To move the gripper relatively (in base_link), use move-arm-rel:

(move-arm-rel nh false [0 0 0.1]) ; left arm up 10 cm

If you know the precise set of joint angles you want to move to, you can use move-arm-to-state instead. It takes a robot-arm-state as argument (see src_clj/ros/pr2/arm.clj). The easiest way to create a robot-arm-state is to use the arm-joint-state function. For instance, to move the left arm to straight out (all 0 angles), run

(move-arm-to-state nh (arm-joint-state false [0 0 0 0 0 0 0]))

There are also some useful predefined joint states, which can be retrieved by name.

(move-arm-to-state nh (arm-joint-state false "tucked"))

These functions all also come in unsafe variants (suffixed with -unsafe), which directly move the arm using the trajectory controller, with no collision checking. These and other potentially useful functions are defined in src_clj/ros/pr2/arm.clj.

Grippers

The grippers can be opened and closed by open-gripper/close-gripper, which take an argument (like many of the arm functions) that is true for right gripper, false for left gripper. Close-gripper takes a force as an optional second argument.

(open-gripper true)     ; open right gripper
(close-gripper false)   ; close left gripper
(close-gripper true 10) ; close right gripper, low force

You can also attach held objects to the gripper, which will be filtered by the robot-self-filter and checked for collisions by move_arm. Currently, the only option is an Odwalla bottle-shaped object.

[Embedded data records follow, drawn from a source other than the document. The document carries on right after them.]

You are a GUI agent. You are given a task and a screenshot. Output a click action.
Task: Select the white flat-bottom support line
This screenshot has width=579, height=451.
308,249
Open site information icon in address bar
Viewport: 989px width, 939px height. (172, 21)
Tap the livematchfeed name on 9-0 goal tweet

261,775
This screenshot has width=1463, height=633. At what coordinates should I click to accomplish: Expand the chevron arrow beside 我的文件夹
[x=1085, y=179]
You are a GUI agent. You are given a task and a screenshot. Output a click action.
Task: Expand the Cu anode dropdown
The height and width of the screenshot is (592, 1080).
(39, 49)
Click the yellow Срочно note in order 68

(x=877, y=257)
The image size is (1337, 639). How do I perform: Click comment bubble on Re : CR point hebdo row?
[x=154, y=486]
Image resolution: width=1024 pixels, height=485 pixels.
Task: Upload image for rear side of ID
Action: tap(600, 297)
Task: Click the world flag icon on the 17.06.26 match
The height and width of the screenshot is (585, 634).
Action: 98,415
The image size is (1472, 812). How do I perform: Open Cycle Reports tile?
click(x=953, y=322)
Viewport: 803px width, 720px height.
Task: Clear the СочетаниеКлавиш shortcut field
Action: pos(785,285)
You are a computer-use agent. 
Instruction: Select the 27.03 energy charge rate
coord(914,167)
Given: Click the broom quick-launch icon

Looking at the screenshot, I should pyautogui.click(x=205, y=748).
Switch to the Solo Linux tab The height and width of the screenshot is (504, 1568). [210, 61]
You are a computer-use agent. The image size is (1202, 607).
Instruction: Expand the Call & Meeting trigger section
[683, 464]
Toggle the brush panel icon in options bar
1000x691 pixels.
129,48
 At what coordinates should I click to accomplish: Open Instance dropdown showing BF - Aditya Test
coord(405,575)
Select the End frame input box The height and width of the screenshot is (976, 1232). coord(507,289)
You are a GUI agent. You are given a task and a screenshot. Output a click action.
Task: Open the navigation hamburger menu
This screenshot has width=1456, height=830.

(attach-bottle nh true)    ; Attach bottle to right gripper
(unattach-bottle nh false) ; Detach from left gripper

Sensors

laser-fast and laser-slow change the speed of the tilting laser. laser-fast is needed for safe base movement; laser-slow is needed for table object perception or cluttered grasping environments.

(laser-fast)
(laser-slow)  

find-object-table returns a point in base_link for the nearest object on a table in front of the robot.

(find-object-table nh)

Miscellaneous

If you bring any nodes down then up again, or anything else is behaving weirdly, reset can often help; it shuts down NodeHandle nh and redefines nh as a fresh NodeHandle.

(reset)

Some simple grasps are also defined, which take an arm (true for right, false for left) and an object position in base_link (i.e., as returned by find-object-table), and try to move the arm and gripper to grab the object. These work fairly reliably for Odwalla and water bottles, but have not been tested on other objects. Grasp-object-base uses unsafe base movement for the final move into grasp position, and grasp-object-arm uses unsafe arm movement.

(grasp-object-arm true (find-object-table nh)) ; grasp nearest object on table

Limited access to TF is provided by transform-point-tf and transform-pose-tf

(transform-point-tf nh "/base_link" "/map" [1 2 3])

These and other useful geometric primitives are defined in src_clj/ros/geometry.clj.

Finally, all of the functionality of rosclj is provided. For instance, you can easily publish a single message on a topic, or get a single message from a topic.